## Activity
Among the records below, find the line that has "Reviews (191, 2404)"; from there, give the lines again exactly, and stop after the line that has "Community (1005, 147)".

## Exercise inputs
================================
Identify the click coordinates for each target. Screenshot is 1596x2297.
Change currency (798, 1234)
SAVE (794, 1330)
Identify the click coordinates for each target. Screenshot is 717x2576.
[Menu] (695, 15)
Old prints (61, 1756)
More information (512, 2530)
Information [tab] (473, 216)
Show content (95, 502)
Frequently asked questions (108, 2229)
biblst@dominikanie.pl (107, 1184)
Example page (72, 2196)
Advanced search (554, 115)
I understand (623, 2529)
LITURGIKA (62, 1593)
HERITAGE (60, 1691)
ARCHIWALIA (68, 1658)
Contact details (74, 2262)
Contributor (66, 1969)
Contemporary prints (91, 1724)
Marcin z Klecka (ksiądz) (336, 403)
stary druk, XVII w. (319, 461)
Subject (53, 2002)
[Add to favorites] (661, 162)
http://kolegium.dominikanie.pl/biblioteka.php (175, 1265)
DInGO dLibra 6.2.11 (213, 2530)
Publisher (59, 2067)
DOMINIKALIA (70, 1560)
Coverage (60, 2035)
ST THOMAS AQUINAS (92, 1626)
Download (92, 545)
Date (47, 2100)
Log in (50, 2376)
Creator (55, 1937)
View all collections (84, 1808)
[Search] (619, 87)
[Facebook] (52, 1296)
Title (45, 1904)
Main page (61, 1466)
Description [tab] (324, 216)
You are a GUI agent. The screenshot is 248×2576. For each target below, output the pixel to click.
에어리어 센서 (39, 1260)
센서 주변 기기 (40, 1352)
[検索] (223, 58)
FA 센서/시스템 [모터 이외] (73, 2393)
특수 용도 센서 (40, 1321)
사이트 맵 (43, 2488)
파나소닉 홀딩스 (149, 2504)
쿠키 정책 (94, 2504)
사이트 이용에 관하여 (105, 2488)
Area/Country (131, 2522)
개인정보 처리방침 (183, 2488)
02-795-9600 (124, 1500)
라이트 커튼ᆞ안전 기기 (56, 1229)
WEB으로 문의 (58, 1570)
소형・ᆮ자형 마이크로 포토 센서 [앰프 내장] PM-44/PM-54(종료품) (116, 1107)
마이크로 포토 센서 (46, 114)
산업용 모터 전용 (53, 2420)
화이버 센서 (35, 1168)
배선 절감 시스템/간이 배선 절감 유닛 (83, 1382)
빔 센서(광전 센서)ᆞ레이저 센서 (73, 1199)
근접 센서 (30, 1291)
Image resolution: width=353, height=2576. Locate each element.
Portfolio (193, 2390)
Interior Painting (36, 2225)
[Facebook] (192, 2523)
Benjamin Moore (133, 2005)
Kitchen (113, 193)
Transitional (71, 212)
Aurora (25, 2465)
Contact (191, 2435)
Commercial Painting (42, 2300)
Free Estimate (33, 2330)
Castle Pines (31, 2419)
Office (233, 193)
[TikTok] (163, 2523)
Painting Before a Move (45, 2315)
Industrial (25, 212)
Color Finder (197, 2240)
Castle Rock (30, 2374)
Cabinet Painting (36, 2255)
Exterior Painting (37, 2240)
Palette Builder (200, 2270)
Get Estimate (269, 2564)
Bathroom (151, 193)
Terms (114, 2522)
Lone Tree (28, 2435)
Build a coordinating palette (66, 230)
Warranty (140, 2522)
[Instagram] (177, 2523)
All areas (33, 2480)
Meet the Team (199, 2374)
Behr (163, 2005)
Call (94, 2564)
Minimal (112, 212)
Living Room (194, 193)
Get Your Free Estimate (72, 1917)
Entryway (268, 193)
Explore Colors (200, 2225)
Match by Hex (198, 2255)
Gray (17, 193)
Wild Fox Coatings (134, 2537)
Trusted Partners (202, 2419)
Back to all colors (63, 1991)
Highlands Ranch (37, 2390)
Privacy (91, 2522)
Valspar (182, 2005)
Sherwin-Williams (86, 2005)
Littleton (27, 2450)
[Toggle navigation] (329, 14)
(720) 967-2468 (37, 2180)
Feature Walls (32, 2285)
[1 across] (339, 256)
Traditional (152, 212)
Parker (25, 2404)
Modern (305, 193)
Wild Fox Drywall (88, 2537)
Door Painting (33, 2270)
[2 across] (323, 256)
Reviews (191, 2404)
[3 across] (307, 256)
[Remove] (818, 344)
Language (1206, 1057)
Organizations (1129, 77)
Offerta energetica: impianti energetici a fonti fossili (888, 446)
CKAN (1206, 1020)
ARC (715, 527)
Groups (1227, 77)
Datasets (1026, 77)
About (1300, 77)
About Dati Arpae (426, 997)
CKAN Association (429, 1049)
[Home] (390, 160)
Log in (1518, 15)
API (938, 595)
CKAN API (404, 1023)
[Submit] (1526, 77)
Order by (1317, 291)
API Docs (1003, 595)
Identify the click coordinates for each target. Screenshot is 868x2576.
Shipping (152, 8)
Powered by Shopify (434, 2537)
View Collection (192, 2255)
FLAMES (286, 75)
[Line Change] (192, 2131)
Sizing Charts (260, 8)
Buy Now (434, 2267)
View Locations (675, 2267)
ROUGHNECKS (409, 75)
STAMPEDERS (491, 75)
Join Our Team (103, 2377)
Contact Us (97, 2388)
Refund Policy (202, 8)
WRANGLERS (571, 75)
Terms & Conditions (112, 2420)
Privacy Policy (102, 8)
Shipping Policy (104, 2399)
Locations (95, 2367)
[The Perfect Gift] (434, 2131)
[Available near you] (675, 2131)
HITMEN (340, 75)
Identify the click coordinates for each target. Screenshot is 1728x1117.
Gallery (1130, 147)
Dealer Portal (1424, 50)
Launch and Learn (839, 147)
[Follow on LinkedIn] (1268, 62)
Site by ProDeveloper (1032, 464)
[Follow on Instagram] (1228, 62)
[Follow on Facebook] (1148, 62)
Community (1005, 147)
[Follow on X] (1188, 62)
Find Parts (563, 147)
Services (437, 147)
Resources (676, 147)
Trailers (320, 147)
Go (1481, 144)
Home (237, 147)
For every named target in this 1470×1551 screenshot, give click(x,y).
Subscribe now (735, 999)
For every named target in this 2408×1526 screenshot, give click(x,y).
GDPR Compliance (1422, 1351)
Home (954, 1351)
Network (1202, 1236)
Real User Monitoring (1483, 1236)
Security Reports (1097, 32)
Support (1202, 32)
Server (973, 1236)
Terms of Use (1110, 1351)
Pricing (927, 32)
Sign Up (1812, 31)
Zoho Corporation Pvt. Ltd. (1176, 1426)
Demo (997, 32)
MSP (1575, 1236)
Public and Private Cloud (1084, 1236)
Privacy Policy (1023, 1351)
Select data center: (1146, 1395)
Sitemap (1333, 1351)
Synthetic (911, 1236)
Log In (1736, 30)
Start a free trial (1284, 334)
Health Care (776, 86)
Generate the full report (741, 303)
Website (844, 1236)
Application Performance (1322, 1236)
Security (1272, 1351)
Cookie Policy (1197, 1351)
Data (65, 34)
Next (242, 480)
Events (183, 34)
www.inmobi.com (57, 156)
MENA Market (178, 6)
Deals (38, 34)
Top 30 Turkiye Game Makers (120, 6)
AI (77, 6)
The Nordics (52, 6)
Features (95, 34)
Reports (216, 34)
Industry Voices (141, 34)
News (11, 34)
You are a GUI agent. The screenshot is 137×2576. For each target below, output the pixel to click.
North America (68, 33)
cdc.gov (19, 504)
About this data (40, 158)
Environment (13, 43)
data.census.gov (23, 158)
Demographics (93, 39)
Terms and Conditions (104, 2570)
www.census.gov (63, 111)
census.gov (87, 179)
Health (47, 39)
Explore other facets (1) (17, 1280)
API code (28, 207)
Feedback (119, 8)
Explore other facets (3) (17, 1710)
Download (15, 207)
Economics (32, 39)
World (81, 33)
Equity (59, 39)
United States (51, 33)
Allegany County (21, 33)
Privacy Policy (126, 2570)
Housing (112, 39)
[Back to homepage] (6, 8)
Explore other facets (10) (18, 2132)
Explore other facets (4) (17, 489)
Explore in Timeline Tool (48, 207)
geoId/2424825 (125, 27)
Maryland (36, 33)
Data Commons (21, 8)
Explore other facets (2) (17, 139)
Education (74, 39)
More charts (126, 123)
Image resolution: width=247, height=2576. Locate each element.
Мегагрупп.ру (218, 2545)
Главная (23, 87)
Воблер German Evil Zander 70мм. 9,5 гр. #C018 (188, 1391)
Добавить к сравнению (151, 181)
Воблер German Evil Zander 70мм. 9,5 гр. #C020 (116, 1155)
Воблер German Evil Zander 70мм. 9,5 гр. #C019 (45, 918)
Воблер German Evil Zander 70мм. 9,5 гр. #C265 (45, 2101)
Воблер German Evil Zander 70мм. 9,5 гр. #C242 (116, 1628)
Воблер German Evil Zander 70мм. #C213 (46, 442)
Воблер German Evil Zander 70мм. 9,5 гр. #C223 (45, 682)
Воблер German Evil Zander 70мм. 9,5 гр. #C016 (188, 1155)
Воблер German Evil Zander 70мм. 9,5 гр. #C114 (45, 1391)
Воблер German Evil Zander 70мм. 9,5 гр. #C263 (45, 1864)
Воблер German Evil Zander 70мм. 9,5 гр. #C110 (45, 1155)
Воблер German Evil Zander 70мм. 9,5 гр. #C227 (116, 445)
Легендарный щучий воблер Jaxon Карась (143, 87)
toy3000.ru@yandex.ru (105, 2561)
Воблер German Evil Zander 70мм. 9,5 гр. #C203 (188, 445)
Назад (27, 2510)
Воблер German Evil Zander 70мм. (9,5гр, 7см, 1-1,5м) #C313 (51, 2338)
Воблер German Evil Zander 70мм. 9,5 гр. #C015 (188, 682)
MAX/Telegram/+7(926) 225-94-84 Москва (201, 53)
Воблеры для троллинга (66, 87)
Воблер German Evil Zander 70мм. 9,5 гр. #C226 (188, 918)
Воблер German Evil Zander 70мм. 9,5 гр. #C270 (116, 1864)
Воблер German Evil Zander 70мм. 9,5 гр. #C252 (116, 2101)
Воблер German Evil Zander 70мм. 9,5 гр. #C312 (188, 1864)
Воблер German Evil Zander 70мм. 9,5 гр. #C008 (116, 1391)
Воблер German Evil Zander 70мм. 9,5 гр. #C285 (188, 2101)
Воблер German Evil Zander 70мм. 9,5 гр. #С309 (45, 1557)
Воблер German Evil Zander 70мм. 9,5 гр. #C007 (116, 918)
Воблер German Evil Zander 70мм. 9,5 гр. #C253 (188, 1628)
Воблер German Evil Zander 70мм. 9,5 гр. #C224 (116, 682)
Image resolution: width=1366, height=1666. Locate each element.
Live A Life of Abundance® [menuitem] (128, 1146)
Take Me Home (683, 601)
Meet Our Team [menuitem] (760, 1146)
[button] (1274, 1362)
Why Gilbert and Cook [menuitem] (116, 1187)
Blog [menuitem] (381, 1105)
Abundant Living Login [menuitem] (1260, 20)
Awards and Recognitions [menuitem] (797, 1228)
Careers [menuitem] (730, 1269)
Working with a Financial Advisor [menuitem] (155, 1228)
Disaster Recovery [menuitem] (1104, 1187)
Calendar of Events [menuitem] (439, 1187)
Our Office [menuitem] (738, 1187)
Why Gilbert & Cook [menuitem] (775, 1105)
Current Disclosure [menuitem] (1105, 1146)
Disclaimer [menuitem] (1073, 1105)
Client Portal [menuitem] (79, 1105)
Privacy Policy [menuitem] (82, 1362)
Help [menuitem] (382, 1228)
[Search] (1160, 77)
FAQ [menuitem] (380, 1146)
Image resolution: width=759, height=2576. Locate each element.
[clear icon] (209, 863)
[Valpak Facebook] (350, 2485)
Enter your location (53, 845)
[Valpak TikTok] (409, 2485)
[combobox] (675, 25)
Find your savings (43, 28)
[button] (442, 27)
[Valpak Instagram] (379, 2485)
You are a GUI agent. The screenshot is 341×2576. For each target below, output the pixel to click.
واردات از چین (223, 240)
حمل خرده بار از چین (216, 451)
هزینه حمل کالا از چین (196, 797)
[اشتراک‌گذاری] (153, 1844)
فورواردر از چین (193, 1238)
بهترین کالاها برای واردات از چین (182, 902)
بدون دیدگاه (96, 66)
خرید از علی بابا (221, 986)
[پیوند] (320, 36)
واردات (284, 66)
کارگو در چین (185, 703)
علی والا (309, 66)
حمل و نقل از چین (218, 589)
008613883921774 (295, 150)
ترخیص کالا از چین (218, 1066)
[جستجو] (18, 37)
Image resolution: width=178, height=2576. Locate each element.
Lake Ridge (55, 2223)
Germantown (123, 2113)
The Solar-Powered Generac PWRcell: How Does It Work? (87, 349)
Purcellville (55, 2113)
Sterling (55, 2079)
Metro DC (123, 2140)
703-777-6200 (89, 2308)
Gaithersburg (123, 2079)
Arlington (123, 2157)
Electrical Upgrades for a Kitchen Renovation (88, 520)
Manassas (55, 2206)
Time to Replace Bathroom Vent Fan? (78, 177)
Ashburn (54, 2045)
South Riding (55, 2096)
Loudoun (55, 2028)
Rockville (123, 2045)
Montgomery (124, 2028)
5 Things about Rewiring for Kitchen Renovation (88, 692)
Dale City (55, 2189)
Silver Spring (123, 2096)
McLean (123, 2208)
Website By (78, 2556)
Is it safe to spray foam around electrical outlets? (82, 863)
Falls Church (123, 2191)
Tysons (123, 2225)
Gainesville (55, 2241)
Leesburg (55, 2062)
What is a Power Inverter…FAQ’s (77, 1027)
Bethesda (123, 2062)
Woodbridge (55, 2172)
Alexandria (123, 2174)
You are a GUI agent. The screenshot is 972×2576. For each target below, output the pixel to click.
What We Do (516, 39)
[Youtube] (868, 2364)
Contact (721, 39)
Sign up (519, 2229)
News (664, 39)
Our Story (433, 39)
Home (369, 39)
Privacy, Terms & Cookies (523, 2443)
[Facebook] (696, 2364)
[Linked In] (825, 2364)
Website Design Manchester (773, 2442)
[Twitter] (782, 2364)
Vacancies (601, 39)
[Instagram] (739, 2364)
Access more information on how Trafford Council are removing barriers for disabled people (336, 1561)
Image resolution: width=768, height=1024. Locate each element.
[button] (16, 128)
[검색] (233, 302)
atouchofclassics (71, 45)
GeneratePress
================================
## Exercise solution
Reviews (191, 2404)
[3 across] (307, 256)
[Remove] (818, 344)
Language (1206, 1057)
Organizations (1129, 77)
Offerta energetica: impianti energetici a fonti fossili (888, 446)
CKAN (1206, 1020)
ARC (715, 527)
Groups (1227, 77)
Datasets (1026, 77)
About (1300, 77)
About Dati Arpae (426, 997)
CKAN Association (429, 1049)
[Home] (390, 160)
Log in (1518, 15)
API (938, 595)
CKAN API (404, 1023)
[Submit] (1526, 77)
Order by (1317, 291)
API Docs (1003, 595)
Identify the click coordinates for each target. Screenshot is 868x2576.
Shipping (152, 8)
Powered by Shopify (434, 2537)
View Collection (192, 2255)
FLAMES (286, 75)
[Line Change] (192, 2131)
Sizing Charts (260, 8)
Buy Now (434, 2267)
View Locations (675, 2267)
ROUGHNECKS (409, 75)
STAMPEDERS (491, 75)
Join Our Team (103, 2377)
Contact Us (97, 2388)
Refund Policy (202, 8)
WRANGLERS (571, 75)
Terms & Conditions (112, 2420)
Privacy Policy (102, 8)
Shipping Policy (104, 2399)
Locations (95, 2367)
[The Perfect Gift] (434, 2131)
[Available near you] (675, 2131)
HITMEN (340, 75)
Identify the click coordinates for each target. Screenshot is 1728x1117.
Gallery (1130, 147)
Dealer Portal (1424, 50)
Launch and Learn (839, 147)
[Follow on LinkedIn] (1268, 62)
Site by ProDeveloper (1032, 464)
[Follow on Instagram] (1228, 62)
[Follow on Facebook] (1148, 62)
Community (1005, 147)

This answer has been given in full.